### Goal of the exercise
Give back every record below in full and exactly, but without a single image.

Collected data
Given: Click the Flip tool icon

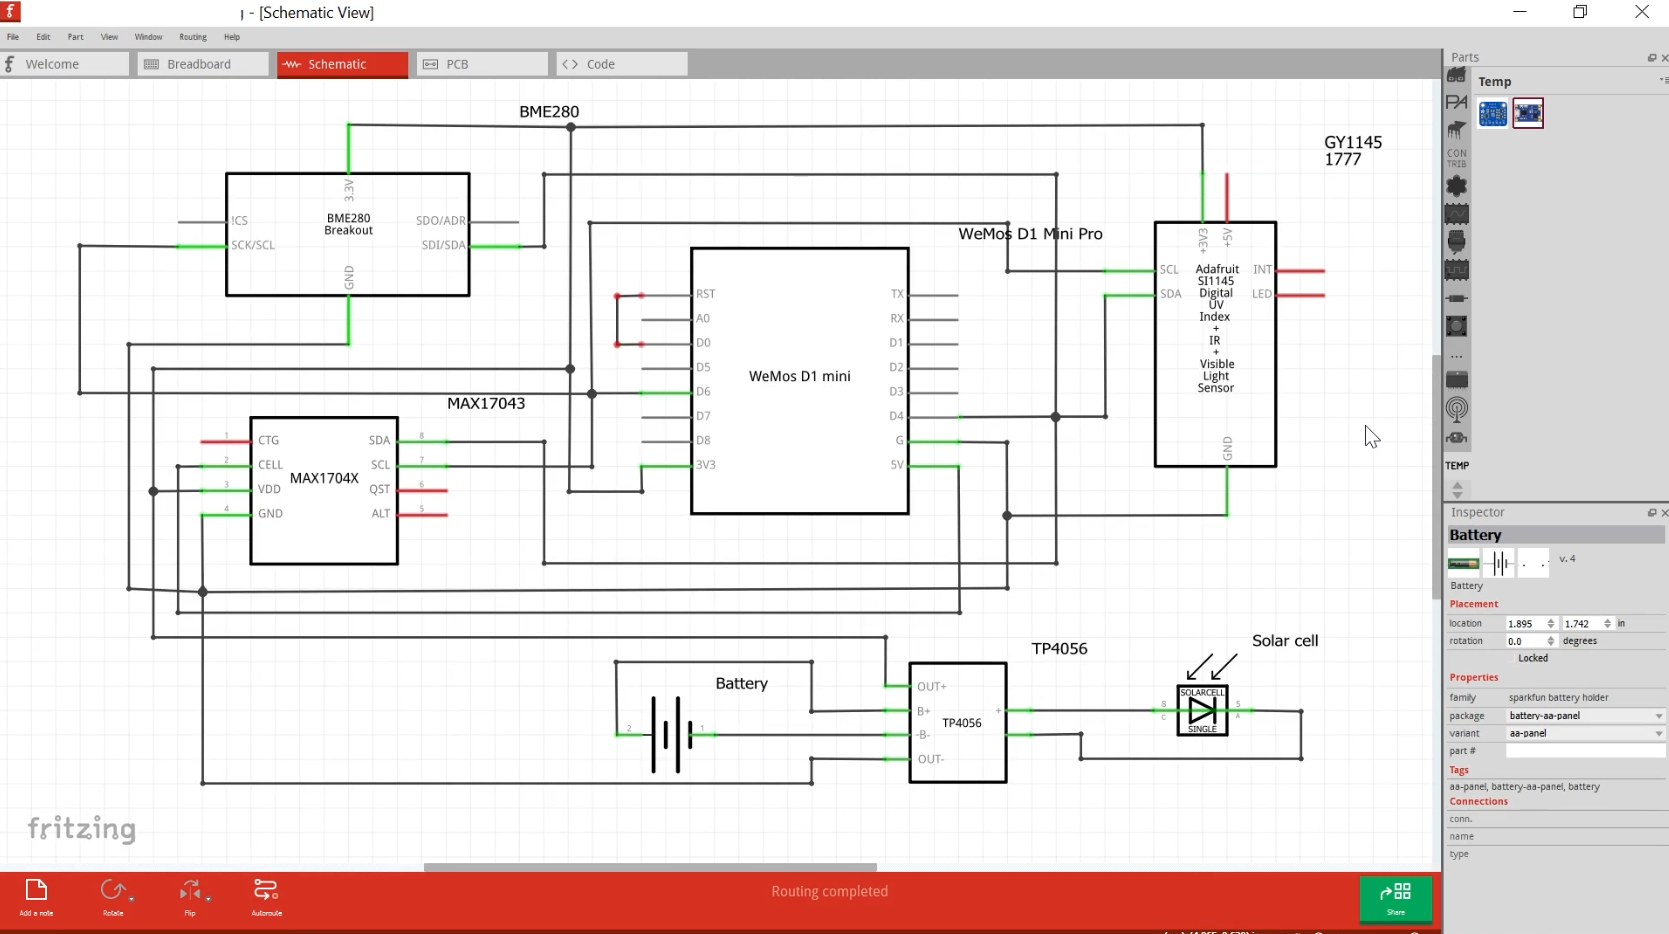Looking at the screenshot, I should point(191,890).
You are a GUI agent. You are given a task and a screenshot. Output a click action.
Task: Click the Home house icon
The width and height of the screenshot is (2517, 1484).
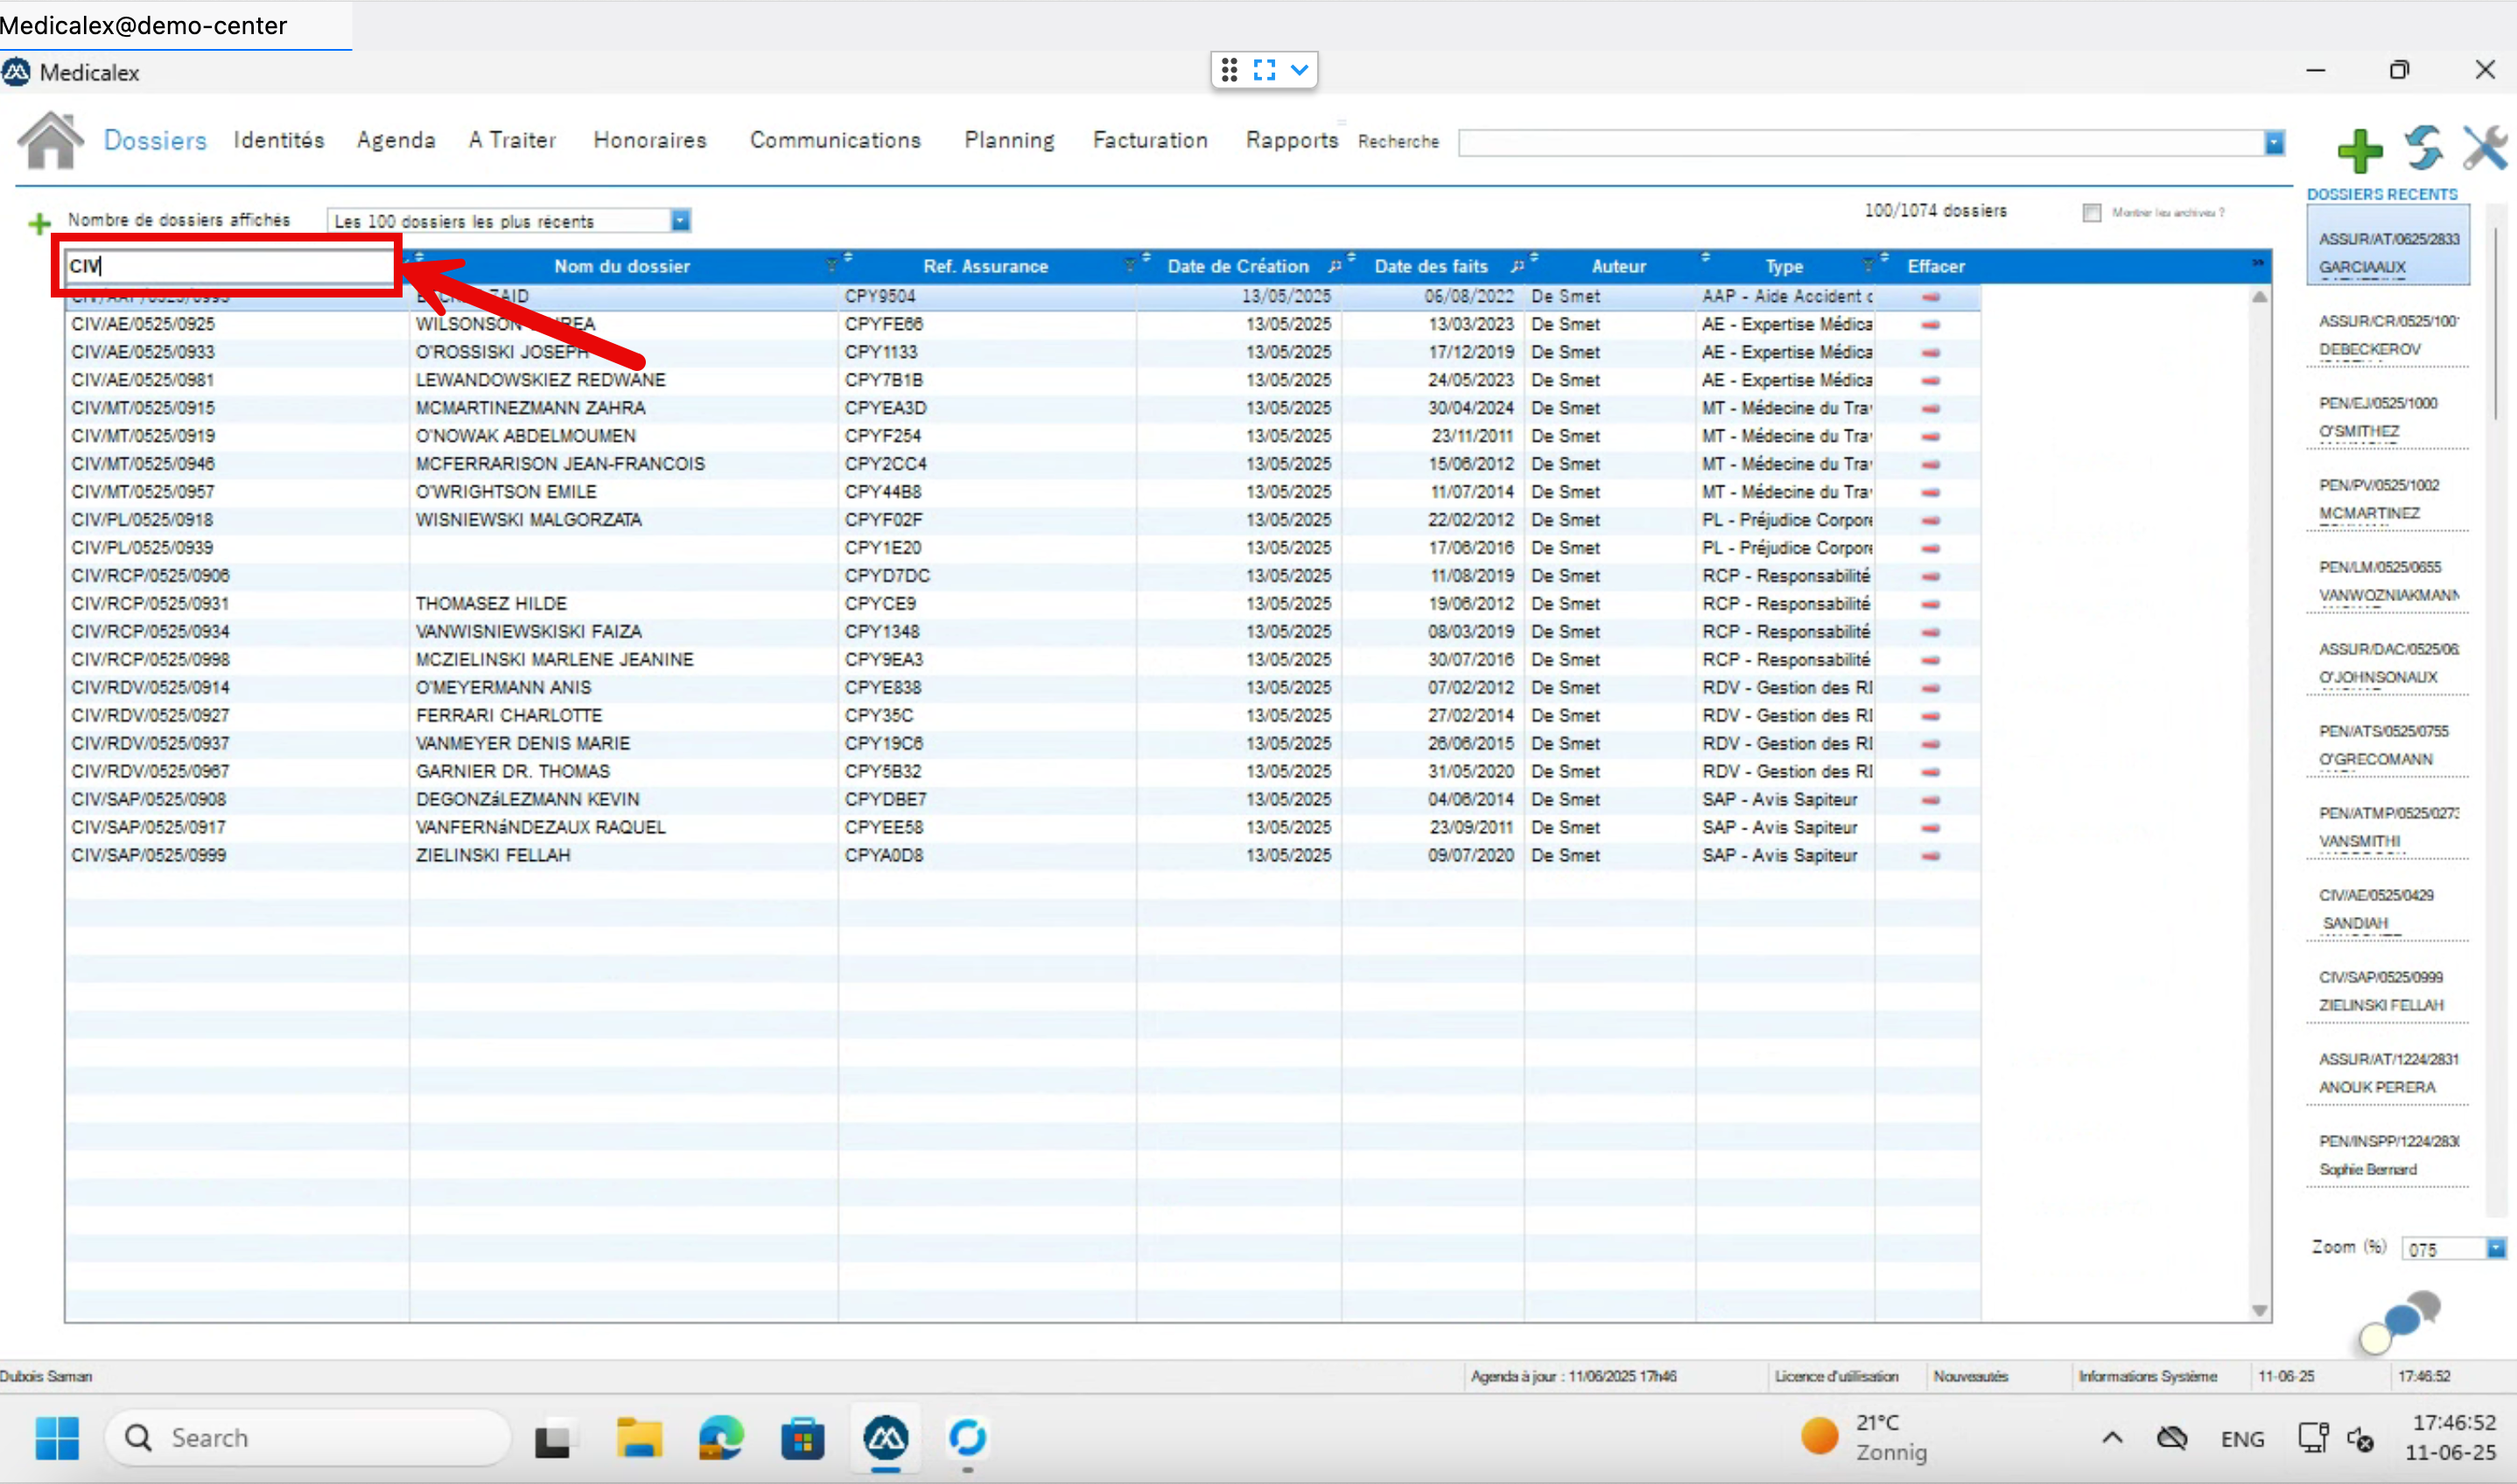50,141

### Response to the exercise
Given: Click the Flip tool icon

Looking at the screenshot, I should point(191,890).
You are a GUI agent. You are given a task and a screenshot. Output a click action.
Task: Click the Home house icon
The width and height of the screenshot is (2517, 1484).
50,141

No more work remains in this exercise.